# PROBLEM REQUIREMENTS:
Continue the bug report about PySpark DataFrames failing on timezone-aware datetimes, starting after its last sentence.

# TEXT EXTRACT:
····················
You are viewing a plain text version of this content. The canonical link for it is here.
Posted to issues@spark.apache.org by "Reynold Xin (JIRA)" <ji...@apache.org> on 2015/06/11 10:01:02 UTC
[jira] [Resolved] (SPARK-6411) PySpark DataFrames can't be created if any datetimes have timezones

     [ https://issues.apache.org/jira/browse/SPARK-6411?page=com.atlassian.jira.plugin.system.issuetabpanels:all-tabpanel ]

Reynold Xin resolved SPARK-6411.
--------------------------------
       Resolution: Fixed
    Fix Version/s: 1.5.0

> PySpark DataFrames can't be created if any datetimes have timezones
> -------------------------------------------------------------------
>
>                 Key: SPARK-6411
>                 URL: https://issues.apache.org/jira/browse/SPARK-6411
>             Project: Spark
>          Issue Type: Bug
>          Components: PySpark, SQL
>    Affects Versions: 1.3.0
>            Reporter: Harry Brundage
>            Assignee: Davies Liu
>             Fix For: 1.5.0
>
>
> I am unable to create a DataFrame with PySpark if any of the {{datetime}} objects that pass through the conversion process have a {{tzinfo}} property set.
····················
# STORED DATA:
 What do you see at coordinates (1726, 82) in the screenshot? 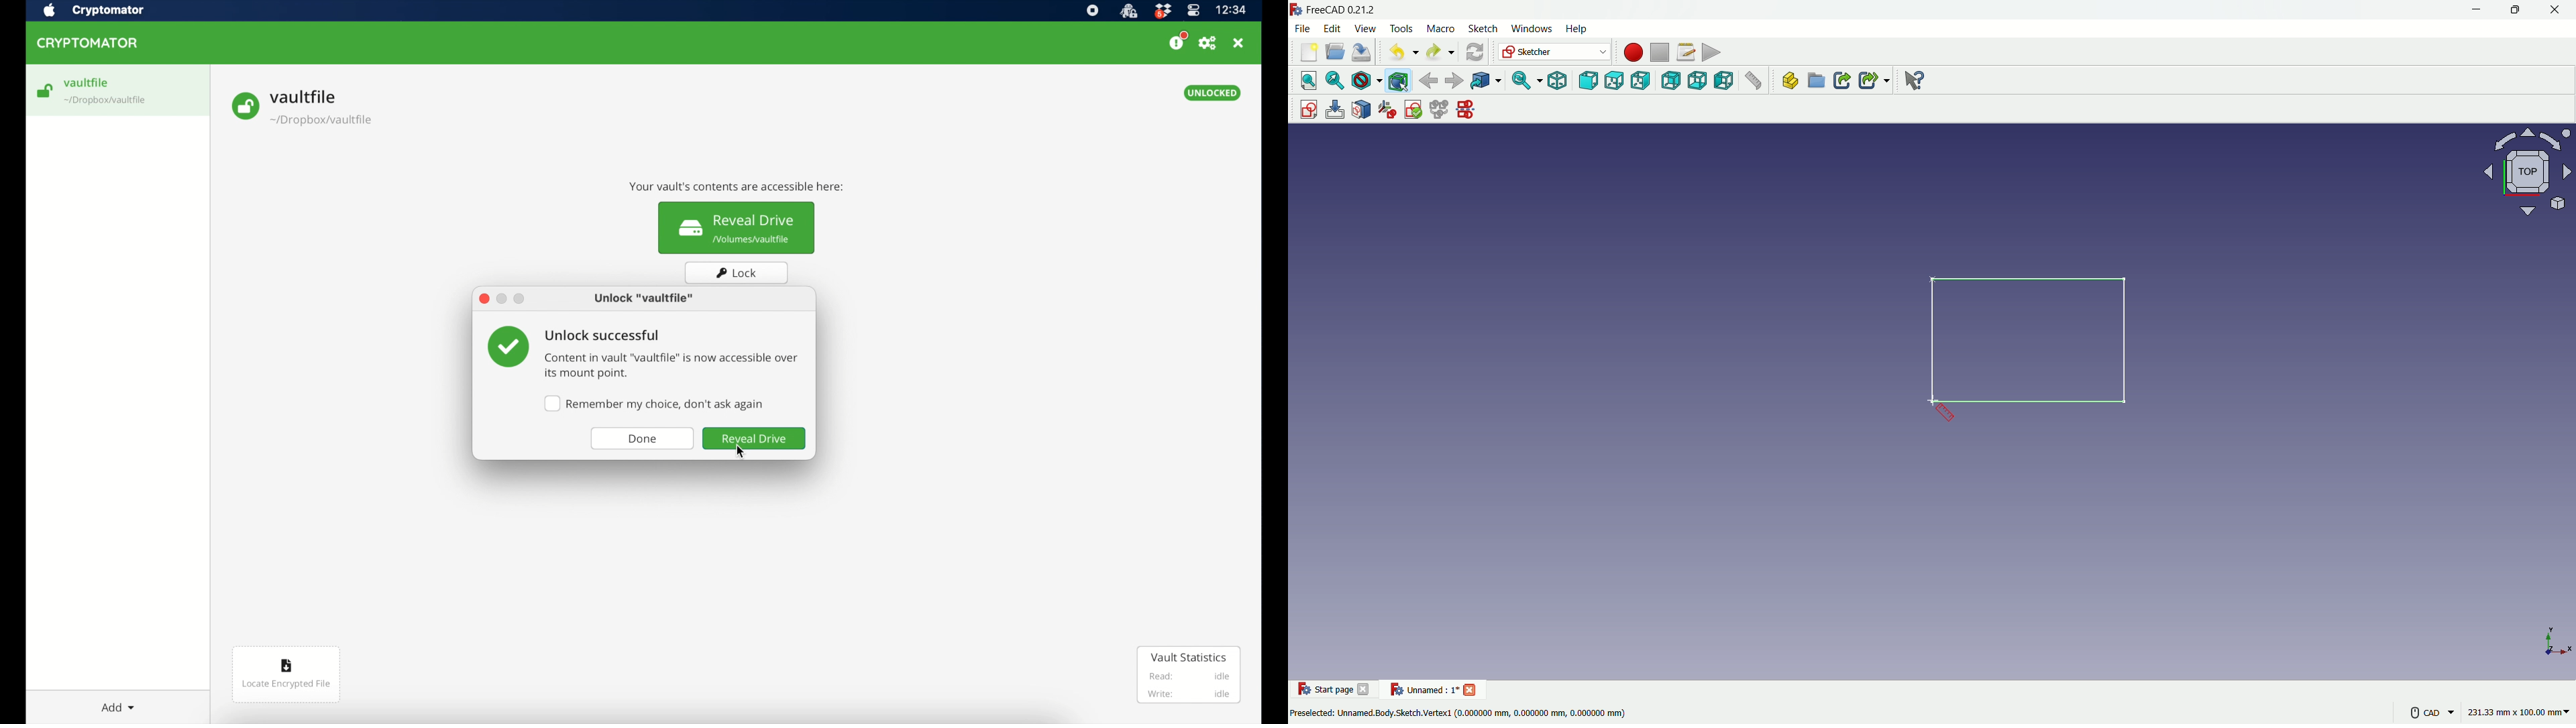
····················
# EXERCISE ANSWER:
> This works fine:
> {code}
> In [9]: sc.parallelize([(datetime.datetime(2014, 7, 8, 11, 10),)]).toDF().collect()
> Out[9]: [Row(_1=datetime.datetime(2014, 7, 8, 11, 10))]
> {code}
> as expected, the tuple's schema is inferred as having one anonymous column with a datetime field, and the datetime roundtrips through to the Java side python deserialization and then back into python land upon {{collect}}. This however:
> {code}
> In [5]: from dateutil.tz import tzutc
> In [10]: sc.parallelize([(datetime.datetime(2014, 7, 8, 11, 10, tzinfo=tzutc()),)]).toDF().collect()
> {code}
> explodes with
> {code}
> Py4JJavaError: An error occurred while calling z:org.apache.spark.api.python.PythonRDD.collectAndServe.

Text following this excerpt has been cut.